Saving Dee and the children was certainly highly important, but disarming the Warriors would have to take precedence.

He caught himself bouncing a little as he stepped out of the spindizzy lift shaft onto the resilient concrete floor of the control room, and grinned ruefully. He felt alive again, after far too many years of grousing, browsing, vegetating. This was the kind of problem he had been formed for, the kind he approached with the confidence born of gusto. The end of time was certainly sizable enough as a problem; he would never find a bigger, and he was grateful for that; but it provided him with nobody with whom to negotiate and, if possible, swindle a little.

It had been a long time; he had better be on his guard against overconfidence. That had been known to trip him now and then even when he had been in practice. In particular, it was suspiciously easy to see what steps ought to be taken in the present situation; that was not the test; it was his ancient skill as a cultural historian—in short, as a diagnostician—which would stand or fall by what he did now … and just incidentally, he might lose or save from three to a quarter of a million lives, one of them Estelle’s.

Gently then, gently—but precisely and with decision, like a surgeon confronted with cardiac arrest.
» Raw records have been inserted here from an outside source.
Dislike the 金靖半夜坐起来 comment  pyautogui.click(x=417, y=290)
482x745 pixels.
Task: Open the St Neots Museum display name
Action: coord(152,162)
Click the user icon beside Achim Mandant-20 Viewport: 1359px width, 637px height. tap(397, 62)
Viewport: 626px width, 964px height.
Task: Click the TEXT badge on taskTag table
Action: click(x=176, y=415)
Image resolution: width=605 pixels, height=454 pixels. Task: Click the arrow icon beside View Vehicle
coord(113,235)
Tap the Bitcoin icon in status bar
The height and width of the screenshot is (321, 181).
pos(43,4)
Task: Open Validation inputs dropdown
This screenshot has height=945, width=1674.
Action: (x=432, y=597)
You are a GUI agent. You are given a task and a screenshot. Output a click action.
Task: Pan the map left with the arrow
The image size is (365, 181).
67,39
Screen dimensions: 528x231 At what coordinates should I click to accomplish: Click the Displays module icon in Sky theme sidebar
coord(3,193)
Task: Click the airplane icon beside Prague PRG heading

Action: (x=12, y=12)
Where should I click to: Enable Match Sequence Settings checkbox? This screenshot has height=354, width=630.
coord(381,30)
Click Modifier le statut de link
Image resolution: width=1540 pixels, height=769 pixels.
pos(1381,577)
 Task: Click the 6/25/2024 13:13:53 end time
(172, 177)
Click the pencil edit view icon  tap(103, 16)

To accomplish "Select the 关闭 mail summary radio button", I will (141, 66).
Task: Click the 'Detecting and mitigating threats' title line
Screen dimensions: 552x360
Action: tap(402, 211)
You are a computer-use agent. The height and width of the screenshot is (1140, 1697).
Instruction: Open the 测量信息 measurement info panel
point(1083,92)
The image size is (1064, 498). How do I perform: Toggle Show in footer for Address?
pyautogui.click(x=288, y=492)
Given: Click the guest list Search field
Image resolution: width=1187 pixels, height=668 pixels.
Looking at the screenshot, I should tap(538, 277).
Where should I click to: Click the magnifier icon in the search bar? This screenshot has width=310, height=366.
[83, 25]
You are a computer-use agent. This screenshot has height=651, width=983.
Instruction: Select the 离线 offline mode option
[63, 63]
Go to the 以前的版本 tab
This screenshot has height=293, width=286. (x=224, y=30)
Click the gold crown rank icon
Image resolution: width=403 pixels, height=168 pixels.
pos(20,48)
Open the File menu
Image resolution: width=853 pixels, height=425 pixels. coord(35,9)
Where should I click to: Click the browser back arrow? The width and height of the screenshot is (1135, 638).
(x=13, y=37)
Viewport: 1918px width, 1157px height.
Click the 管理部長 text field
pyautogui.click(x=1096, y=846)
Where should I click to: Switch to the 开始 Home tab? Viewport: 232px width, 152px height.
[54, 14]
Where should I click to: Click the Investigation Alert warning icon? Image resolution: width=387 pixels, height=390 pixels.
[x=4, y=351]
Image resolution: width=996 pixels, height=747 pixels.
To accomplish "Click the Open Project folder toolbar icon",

Waste no time debating alternate courses; you have four minutes to save the patient’s life, if you are lucky; the bone-saw is whining in your hand—slash open the rib-cage, and slash it quick.

The City Fathers were already warmed up. He told them: “Communications. Get me Jorn the Apostle—for the survival of the city.”

It would take a little while for the City Fathers to reach Jorn; though they would scan the possibilities in under a minute and select out only those worlds with high probability ratings for Jorn’s presence, the chances of their getting him on the first call were not very high. Amalfi regretted that it would be then necessary to talk to Jorn on the Dirac communicator, since it would make anyone who was listening anywhere in the Cloud—or anywhere else in the known universe where the apparatus existed, for that matter—privy to the conversations; but over interstellar distances the ultraphone was out of the question for twoway exchanges, since its velocity of information propagation was only 125 per cent of the speed of light, and even this was achieved only by a trick called negative phase velocity, since the carrier wave was electromagnetic and moved at light speed and no faster.